La prise en charge des consommateurs de crack en débat

Le jardin d’Eole rendu à ses habitants, que deviendront les toxicomanes ? Selon la préfecture de police, ils sont environ 150 consommateurs réguliers, dont la majorité est en errance et vit dans la rue. Pour l’heure, aucune prise en charge spécifique n’a été arrêtée. « Nous avions proposé une solution provisoire qui n’a pas été acceptée par la mairie, assure une source au sein de la préfecture de police. Aujourd’hui, notre crainte, c’est de voir ces toxicomanes déambuler un peu partout dans le nord-est parisien. » Dès ce soir, un important dispositif policier sera déployé, notamment aux abords de la place Stalingrad. « On est retournés au point de départ, souffle cette même source. Au moins avec Eole, la situation était figée. »

Ce mercredi matin, Anne Hidalgo a plaidé devant les portes closes du jardin d’Eole pour « une prise en charge thérapeutique » des toxicomanes. « C’est ce qui manque à notre pays », a-t-elle insisté. Début juin, elle a écrit au Premier ministre, Jean Castex, pour demander la nomination d'un référent national afin de coordonner la mise en place d'un réseau métropolitain de lieux d'accueil et de soins pour les consommateurs. « Un seul quartier ne peut porter à lui seul l'ensemble des réponses médicales, psychiatriques, sociales, d'hébergement ou encore de réinsertion et de réadaptation de l'Île-de-France », a-t-elle insisté dans un communiqué publié à la mi-journée.

Dans un rapport publié en janvier, l’Inserm et l’Observatoire français des drogues et toxicomanie (OFDT) recommandaient l’ouverture de structures d’accueil de jour comme de nuit pour les usagers de crack mais également de quatre salles d’inhalation à l’image des « salles de shoot » afin de limiter la consommation dans l’espace public et mieux encadrer la prise en charge. Plusieurs concertations ont eu lieu, ces derniers mois, notamment avec les maires d’arrondissements concernés et les acteurs du secteur et si plusieurs lieux sont évoqués, aucun n’a été arrêté. La maire de Paris devra également faire face à la réticence des autorités policières et judiciaires qui craignent la création de lieux de fixation des toxicomanes.

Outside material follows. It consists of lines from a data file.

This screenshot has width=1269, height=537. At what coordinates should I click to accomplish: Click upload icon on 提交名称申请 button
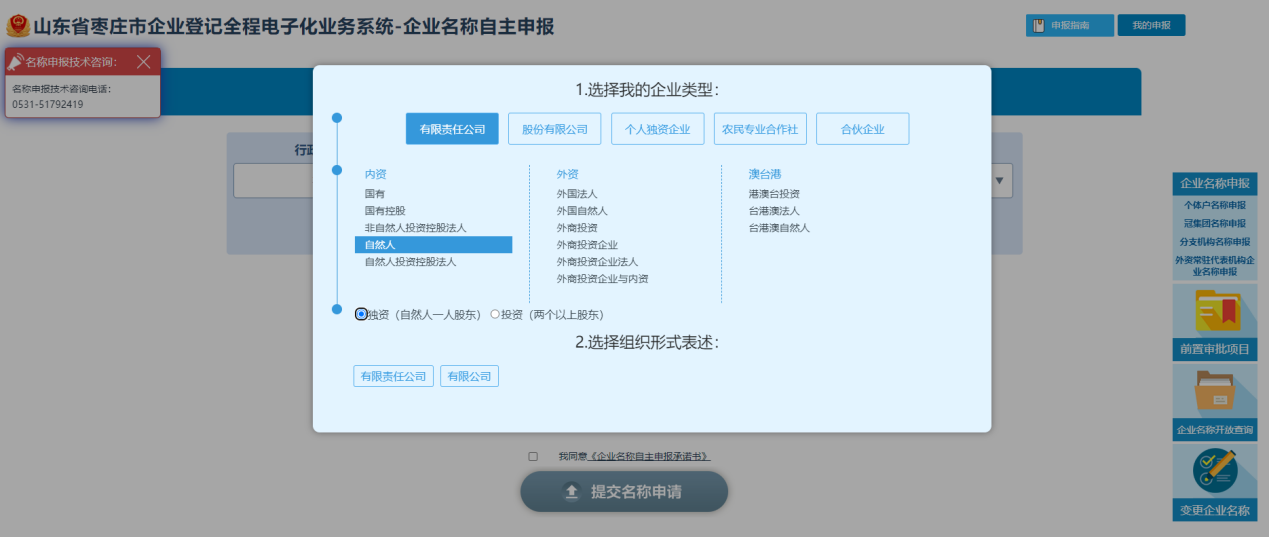click(x=571, y=492)
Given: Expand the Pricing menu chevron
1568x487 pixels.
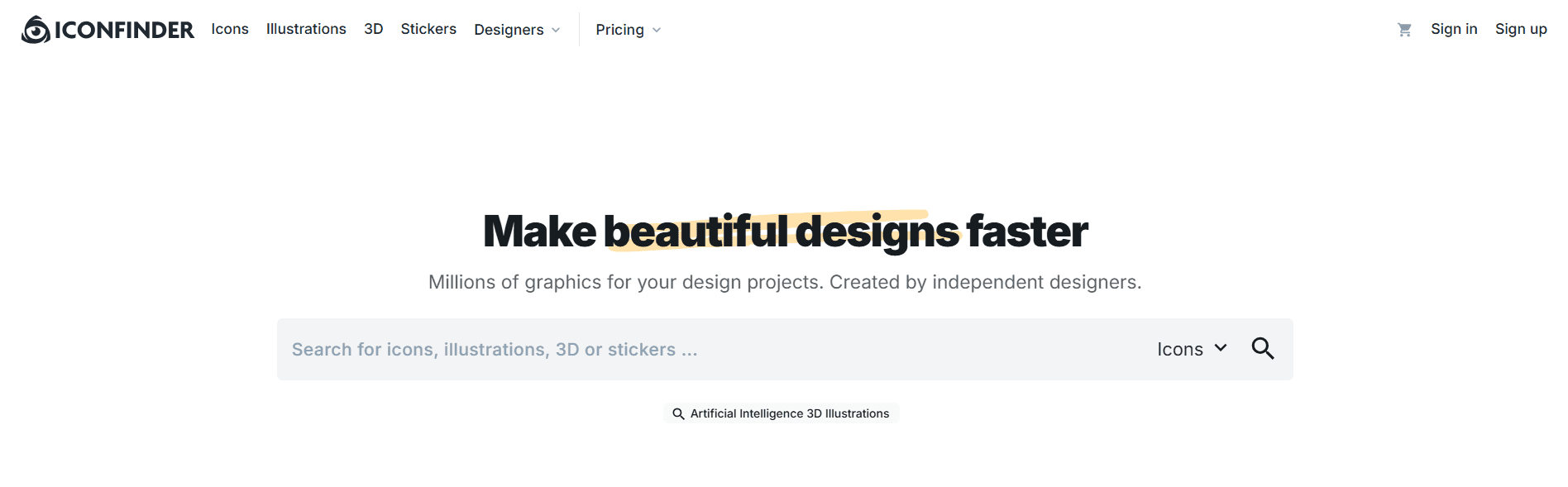Looking at the screenshot, I should (657, 31).
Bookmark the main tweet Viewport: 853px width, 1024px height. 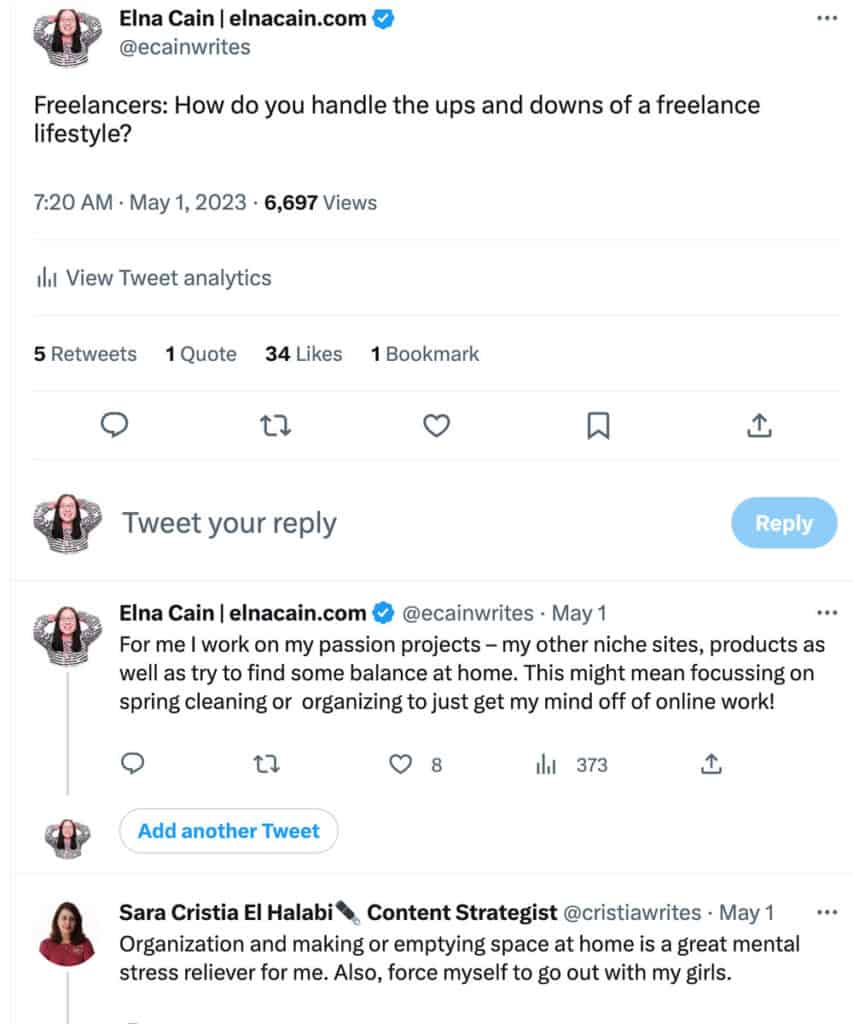pos(597,426)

Rondes policières et activités pédagogiques

En attendant qu'une solution soit trouvée, une cinquantaine de policiers muncipaux seront déployés aux abords du parc mais également à l'intérieur où ils effectueront des rondes fréquentes pour éviter que les toxicomanes qui y avaient leurs habitudes n'y retournent. La mairie de Paris promet également des animations sportives et culturelles tout au long de l'été afin que les riverains se réapproprient progressivement les jardins d'Eole.